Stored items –
* * *
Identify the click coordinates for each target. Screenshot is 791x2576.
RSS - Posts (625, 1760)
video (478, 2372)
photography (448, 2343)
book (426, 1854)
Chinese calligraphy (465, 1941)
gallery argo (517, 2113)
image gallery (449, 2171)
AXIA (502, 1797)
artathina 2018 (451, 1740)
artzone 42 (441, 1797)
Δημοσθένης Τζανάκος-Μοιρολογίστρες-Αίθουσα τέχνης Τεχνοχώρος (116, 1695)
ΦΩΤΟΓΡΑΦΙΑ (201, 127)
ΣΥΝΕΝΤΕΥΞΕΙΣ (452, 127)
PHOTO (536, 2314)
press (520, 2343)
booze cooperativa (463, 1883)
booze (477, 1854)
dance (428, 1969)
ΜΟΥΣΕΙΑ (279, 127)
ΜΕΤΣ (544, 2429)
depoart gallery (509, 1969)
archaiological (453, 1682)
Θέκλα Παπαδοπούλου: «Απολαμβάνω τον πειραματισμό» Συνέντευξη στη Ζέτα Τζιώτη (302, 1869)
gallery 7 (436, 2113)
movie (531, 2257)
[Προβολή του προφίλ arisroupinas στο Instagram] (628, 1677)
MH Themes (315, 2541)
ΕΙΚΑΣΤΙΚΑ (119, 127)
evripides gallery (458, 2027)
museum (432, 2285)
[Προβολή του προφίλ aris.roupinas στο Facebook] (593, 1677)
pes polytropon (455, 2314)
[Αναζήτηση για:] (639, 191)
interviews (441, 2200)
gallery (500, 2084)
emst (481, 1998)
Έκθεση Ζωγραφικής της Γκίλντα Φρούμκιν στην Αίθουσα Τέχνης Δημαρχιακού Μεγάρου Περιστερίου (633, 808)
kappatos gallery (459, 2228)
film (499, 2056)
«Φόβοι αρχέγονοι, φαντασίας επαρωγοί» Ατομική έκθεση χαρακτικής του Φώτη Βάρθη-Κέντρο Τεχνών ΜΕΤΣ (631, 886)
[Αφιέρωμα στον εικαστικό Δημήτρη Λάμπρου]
* * *
Exactly as written, give the records again.

Identify the click coordinates for each target. Screenshot is 791x2576.
RSS - Posts (625, 1760)
video (478, 2372)
photography (448, 2343)
book (426, 1854)
Chinese calligraphy (465, 1941)
gallery argo (517, 2113)
image gallery (449, 2171)
AXIA (502, 1797)
artathina 2018 (451, 1740)
artzone 42 (441, 1797)
Δημοσθένης Τζανάκος-Μοιρολογίστρες-Αίθουσα τέχνης Τεχνοχώρος (116, 1695)
ΦΩΤΟΓΡΑΦΙΑ (201, 127)
ΣΥΝΕΝΤΕΥΞΕΙΣ (452, 127)
PHOTO (536, 2314)
press (520, 2343)
booze cooperativa (463, 1883)
booze (477, 1854)
dance (428, 1969)
ΜΟΥΣΕΙΑ (279, 127)
ΜΕΤΣ (544, 2429)
depoart gallery (509, 1969)
archaiological (453, 1682)
Θέκλα Παπαδοπούλου: «Απολαμβάνω τον πειραματισμό» Συνέντευξη στη Ζέτα Τζιώτη (302, 1869)
gallery 7 (436, 2113)
movie (531, 2257)
[Προβολή του προφίλ arisroupinas στο Instagram] (628, 1677)
MH Themes (315, 2541)
ΕΙΚΑΣΤΙΚΑ (119, 127)
evripides gallery (458, 2027)
museum (432, 2285)
[Προβολή του προφίλ aris.roupinas στο Facebook] (593, 1677)
pes polytropon (455, 2314)
[Αναζήτηση για:] (639, 191)
interviews (441, 2200)
gallery (500, 2084)
emst (481, 1998)
Έκθεση Ζωγραφικής της Γκίλντα Φρούμκιν στην Αίθουσα Τέχνης Δημαρχιακού Μεγάρου Περιστερίου (633, 808)
kappatos gallery (459, 2228)
film (499, 2056)
«Φόβοι αρχέγονοι, φαντασίας επαρωγοί» Ατομική έκθεση χαρακτικής του Φώτη Βάρθη-Κέντρο Τεχνών ΜΕΤΣ (631, 886)
[Αφιέρωμα στον εικαστικό Δημήτρη Λάμπρου]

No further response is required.